An eye for an eye, the Kohli way, rattles Aussies

An eye for an eye, the Kohli way, rattles Aussies

Centurion lashes out at home fans for unacceptable behaviour

Beneath the cocky exterior, Virat Kohli has always been a tough kid. The earliest known instance of his toughness came when he bat against Karnataka in a Ranji Trophy game hours after the demise of his father in 2006.

Virat Kohli celebrates his century against Australia during their cricket test match in Adelaide, Australia. AP

He has displayed spunk on a number of occasions, but his character might not have been tested like it has been on this tour of Australia. His place in the Test squad was questioned and he was subjected to intense sledging by Australian players and fans.

On Thursday, Ben Hilfenhaus had a go at him after Kohli narrowly escaped a run-out, prompting the Delhi lad to give the Aussie pacer a piece of his mind. In the press conference too, Kohli didn’t hold back anything.

“Hilfenahus said something to me after I survived that run-out, which was totally unnecessary. He wasn't even bowling, and I can't say in a press conference what he said. I gave it back to him. 'You didn't even have anything to do with it, why would you do that?',” said Kohli, who became the first Indian to score a hundred on this tour.

“Ishant and me both came together, and started saying stuff to them. They got really annoyed. I usually play my cricket like that. I gave it back, so whatever happened at the end of the day I am pretty happy with what I did,” he added.

Kohli said it was a very satisfying hundred for various reasons. “To give it back verbally and then score a hundred is even better. We don't go out there to take any kind of stuff from anyone. We are international cricketers as well and they should know that. We need to let them know that. Be it in any way, by talking and by performing.”

The Delhi lad said Australians sledge when they get frustrated. "It was hot out there, and constantly they were sledging the players so they could spoil our concentration. During that partnership with Saha, they went really, really low. In Sydney, they were after me because I wasn't scoring. Today, it was because I got a hundred. The reasons have changed, the reactions haven’t.”

Kohli had a word about Australian fans too. “It is really, really frustrating at times because they say stuff which shouldn't be said on a cricket field. We have gone there to play, not to get abused like that. If they have come to the ground to enjoy the game, they should do that, not get drunk and abuse players. It's not fair to the players. If the player says anything, he is fined and banned. The crowd can just say anything and go home. It should be played in a fair way."

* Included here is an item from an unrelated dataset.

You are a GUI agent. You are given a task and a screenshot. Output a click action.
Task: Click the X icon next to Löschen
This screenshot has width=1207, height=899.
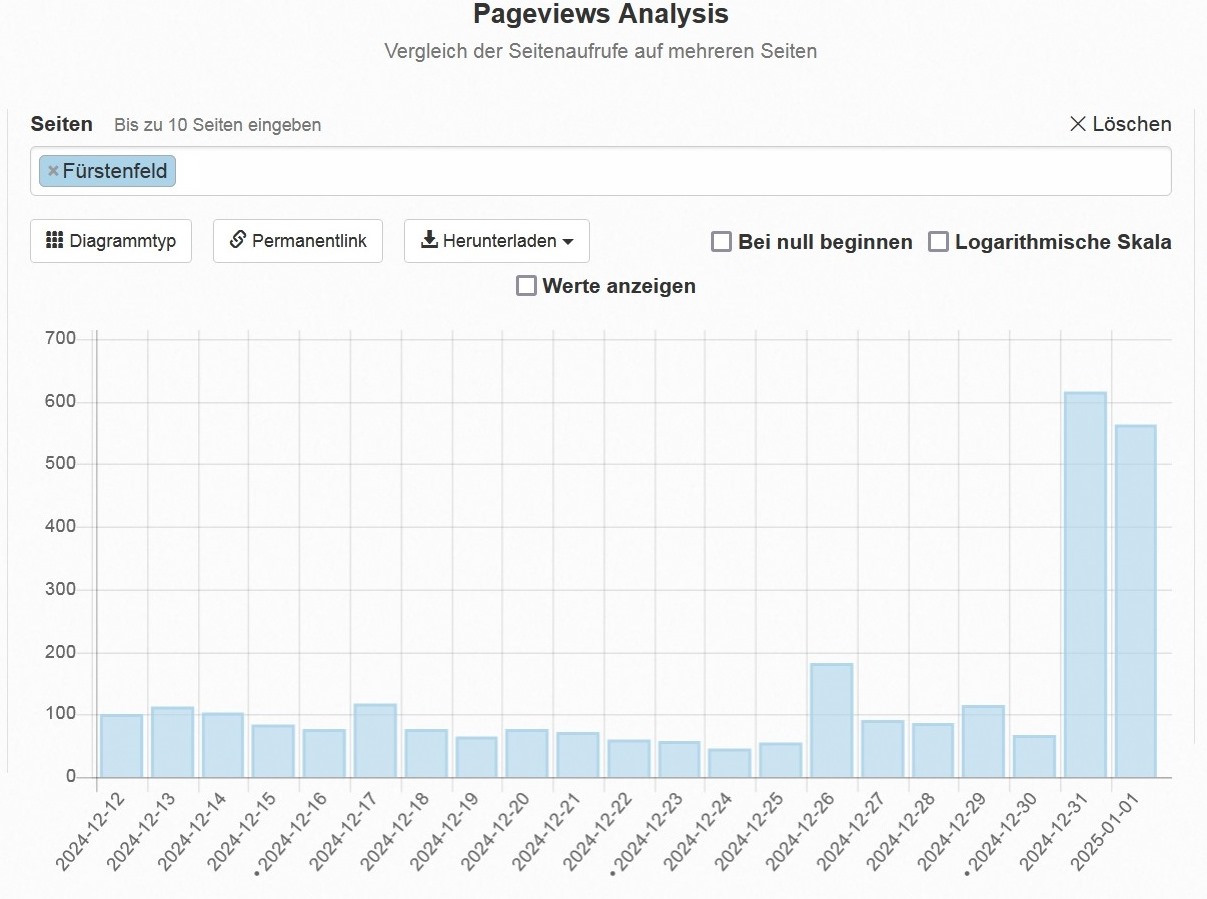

Australian paceman Peter Siddle appreciated Kohli’s effort and attitude. "He’s a tough competitor and he's shown that. He goes out there, has a bit of a chirp, but he digs in when he's got the bat in his hand. That's the way Australia have played the game in the past, and that's the way we like to play it. I like coming up against him, he's a good player. It's a nice challenge to have out there, and that's what people want to watch in Test cricket,” Siddle said.